I’ve been thinking about downsizing from separates to an integrated amp. I’ve noticed that some companies have both class A and class A/B amps that are both pretty expensive such as Luxman for example. Hegel seems to be well received and they’re not true class A as far as I know.

I was kind of under the impression that class A was better than class A/B due to lower distortion yet again, there are some well reviewed class A/B amps that are as pricey as some class A amps.

To be clear, it’s really not the price I’m concerned about. It’s the fact that some integrated amps $5000 and up are still only Class AB.

How do these higher priced class AB amps sound in comparison to true class A amps?


Thanks for all the advice and suggestions.  I realize now that I'm not tied down to class a.   My tubed power amp puts out 40wpc with the EL34 tubes in.  I can get more with the kt88's but I don't seem to need the extra power.

It seems the Krell K-300i puts out supposedly 90 watts class a power so it appears that is pretty much my only option if I want class a power to spare.

After reading some good folks posts, I'm more open to the idea of a smooth sounding class ab integrated that won't sound puny in comparison to a low watt class a amp.

+1 for the Coda CSiB. I have the v1 which is 150 watts per channel into 8 ohms with the first 18 watts in class A. I use it to drive a pair of difficult to drive Thiel CS 2.4 speakers, and it handles the task with ease.  Most highly recommended.

It's a matter of execution.  I've a Sugden Class A 33 wpc, Luxman A/B 120 wpc.
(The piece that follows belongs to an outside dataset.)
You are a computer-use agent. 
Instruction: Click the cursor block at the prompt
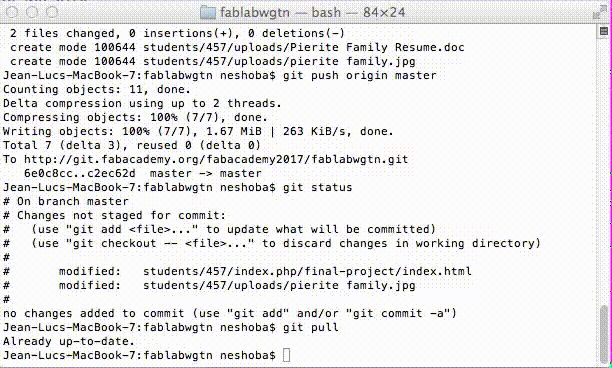tap(286, 355)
They sound different, but both drive well the ATC 20s, sealed cabinet.  Both exhibit lots of control and drive.

I would suppose the right difficult load could present problems for the Sugden, but I've yet to find that and it's driven lots of different speakers.  The bass from the Sugden is not booming, but it is lightning fast and clean.
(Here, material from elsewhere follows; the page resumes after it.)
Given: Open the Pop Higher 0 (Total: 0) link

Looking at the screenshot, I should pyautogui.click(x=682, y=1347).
Most claimed Class A amps drift into Class A/B after the first few watts anyway.  So then what do we really have?  Just listen with your ears.


Class A amplifiers have no crossover distortion at the 0 point because they use a “single” device to handle a complete waveform. This structure is incredibly power consuming, heat creating, and low on efficiency (usually around 25%) and power (25-30W is an average ouput).

Class B amplifiers use two, or more, devices in a complementary pairing with the “top” one handling the positive half of the waveform and the “bottom” one handling the negative half. The two outputs are then summed to give you the complete waveform with the point that the waveform goes from positive to negative (and back) being called the crossover point. Because of the lack of perfect linearity between devices there will always be some distortion at the point of crossover. Class B amplifiers are usually used for high power work.

A class A/B amplifier uses a class A stage for low power work and then “switches” to the class B stage for higher power work.